I do not know these people well. I’ve spoken to the Mother once. But it came home to all of us that they needed people to take dinners to the family and going to a small Catholic school, this is what we do; we pull in and support each other. My day to take dinner there was the last day of school before Christmas break.

I arrived at their home, in the morning as I knew they would be traveling back and forth to Miami for his treatments, in the afternoon. As long as he wasn’t uncomfortable or in pain, they were doing treatment to prolong his life. Miami is an hour and half hellish drive. They were making it every day. When I pulled into their drive, an older daughter and friend were sitting on the front lawn waiting for me. Their mother was sleeping, trying to catch any sleep she could, between having a new baby and a son dying of brain cancer. The house was decorated for Christmas. There was great effort to keep life normal. It was Christmas, a time to be happy and joyful and celebrate. I left there feeling empty and sad. A sadness that gripped my heart for days.

My parents came for Christmas and arrived on that day. I hadn’t spoken of what I had seen to anyone until dinner. What is it when you’re with your parents that things just pour out? And it did and I found myself choking up as I talked about this family and this child dying and how horrible it was and how blessed I am. My parents listened and I could tell were equally saddened by my description of the events.
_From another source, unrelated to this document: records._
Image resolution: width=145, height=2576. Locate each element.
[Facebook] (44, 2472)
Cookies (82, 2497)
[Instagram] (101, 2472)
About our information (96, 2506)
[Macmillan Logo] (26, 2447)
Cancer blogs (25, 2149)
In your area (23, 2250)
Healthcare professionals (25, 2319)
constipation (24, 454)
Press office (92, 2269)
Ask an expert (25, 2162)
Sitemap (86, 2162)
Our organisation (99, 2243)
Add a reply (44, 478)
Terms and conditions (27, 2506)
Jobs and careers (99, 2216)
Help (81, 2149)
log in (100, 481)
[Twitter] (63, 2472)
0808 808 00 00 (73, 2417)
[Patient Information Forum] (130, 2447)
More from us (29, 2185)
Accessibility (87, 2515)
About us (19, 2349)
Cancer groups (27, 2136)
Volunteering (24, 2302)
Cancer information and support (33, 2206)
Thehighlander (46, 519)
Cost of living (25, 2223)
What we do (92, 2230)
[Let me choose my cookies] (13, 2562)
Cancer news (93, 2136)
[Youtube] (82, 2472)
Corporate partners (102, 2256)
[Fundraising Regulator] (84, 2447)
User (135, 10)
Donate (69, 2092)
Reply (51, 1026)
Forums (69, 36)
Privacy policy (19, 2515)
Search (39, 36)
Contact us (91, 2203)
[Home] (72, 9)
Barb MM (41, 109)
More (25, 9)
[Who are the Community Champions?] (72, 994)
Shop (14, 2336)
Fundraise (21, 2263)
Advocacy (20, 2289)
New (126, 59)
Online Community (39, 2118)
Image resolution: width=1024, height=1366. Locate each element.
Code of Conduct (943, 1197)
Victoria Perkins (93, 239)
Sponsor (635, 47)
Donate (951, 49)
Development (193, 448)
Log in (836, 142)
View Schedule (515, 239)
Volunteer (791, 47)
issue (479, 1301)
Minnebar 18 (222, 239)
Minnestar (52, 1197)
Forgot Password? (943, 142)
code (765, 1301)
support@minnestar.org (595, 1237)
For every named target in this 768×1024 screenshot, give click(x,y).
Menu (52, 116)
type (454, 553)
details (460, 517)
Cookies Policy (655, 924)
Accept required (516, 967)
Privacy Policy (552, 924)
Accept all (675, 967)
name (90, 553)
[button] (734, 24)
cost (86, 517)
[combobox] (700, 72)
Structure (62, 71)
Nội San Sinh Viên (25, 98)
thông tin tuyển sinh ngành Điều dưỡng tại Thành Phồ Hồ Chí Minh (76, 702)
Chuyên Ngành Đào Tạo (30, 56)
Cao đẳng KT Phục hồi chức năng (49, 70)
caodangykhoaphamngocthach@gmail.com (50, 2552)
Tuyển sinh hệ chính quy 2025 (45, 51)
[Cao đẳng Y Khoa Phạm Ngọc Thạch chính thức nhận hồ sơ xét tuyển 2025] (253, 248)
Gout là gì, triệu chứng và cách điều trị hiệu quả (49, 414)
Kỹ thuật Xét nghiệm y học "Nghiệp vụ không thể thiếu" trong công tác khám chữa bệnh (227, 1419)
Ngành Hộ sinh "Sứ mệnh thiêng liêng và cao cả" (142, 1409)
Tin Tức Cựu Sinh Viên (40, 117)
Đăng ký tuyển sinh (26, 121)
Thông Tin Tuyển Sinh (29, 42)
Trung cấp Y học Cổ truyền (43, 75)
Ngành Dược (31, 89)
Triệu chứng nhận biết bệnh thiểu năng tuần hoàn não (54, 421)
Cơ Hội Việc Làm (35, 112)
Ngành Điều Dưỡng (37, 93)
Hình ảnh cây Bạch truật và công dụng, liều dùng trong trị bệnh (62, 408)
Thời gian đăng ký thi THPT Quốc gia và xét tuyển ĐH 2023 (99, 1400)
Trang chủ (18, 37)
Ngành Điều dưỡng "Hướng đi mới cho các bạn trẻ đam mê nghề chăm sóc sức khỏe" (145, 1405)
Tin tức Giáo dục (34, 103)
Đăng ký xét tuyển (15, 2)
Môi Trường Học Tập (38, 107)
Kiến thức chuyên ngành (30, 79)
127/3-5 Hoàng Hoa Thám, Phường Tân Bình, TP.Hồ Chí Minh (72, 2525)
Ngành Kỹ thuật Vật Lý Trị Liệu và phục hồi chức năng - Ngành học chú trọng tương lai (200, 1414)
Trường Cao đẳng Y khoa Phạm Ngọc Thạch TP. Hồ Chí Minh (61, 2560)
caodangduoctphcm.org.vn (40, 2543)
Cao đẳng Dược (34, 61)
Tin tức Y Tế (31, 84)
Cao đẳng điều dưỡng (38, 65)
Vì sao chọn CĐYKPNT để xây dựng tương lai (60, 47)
Today I read that the little boy died. I won’t go to the funeral. I don’t know what to say and "I'm Sorry" to someone who barely even knows my face, seems so hollow and shallow. As I said, I only spoke to her once and that was over two years ago. I am a nameless face. I will make a donation in his name. But attend, I cannot. The death of a child is the most horrific of all horrors. I consider myself a strong person, but today, I think, not strong enough.


Blogger Harvey said...

I never know what to say around sad times, injuries & funerals. Words always seem so useless.

Most of the time now, I just say "If there's anything I can do for you, let me know" and then change the subject. I figure that way the person has blanket permission to bring it up again if they want, and I have the opportunity to try to take their mind off their problems by discussing other things.

It's still a crappy situation, though.

9:11 AM  
Anonymous Anonymous said...

Harvey...understand your hesitance to say anything, yet your thoughtfulness wants to reach out. Over the years I've learned people will not ask for help. Believe it or not a pan of unexpected brownies, going out for a beer or just a phone call means more when it is given without asking. Especially if it is two or more months later when everyone else has picked up their lives as if nothing has changed. The world has stopped for the bereaved. With the loss of a child it often takes seven years for the pain to lessen, but the scar remains.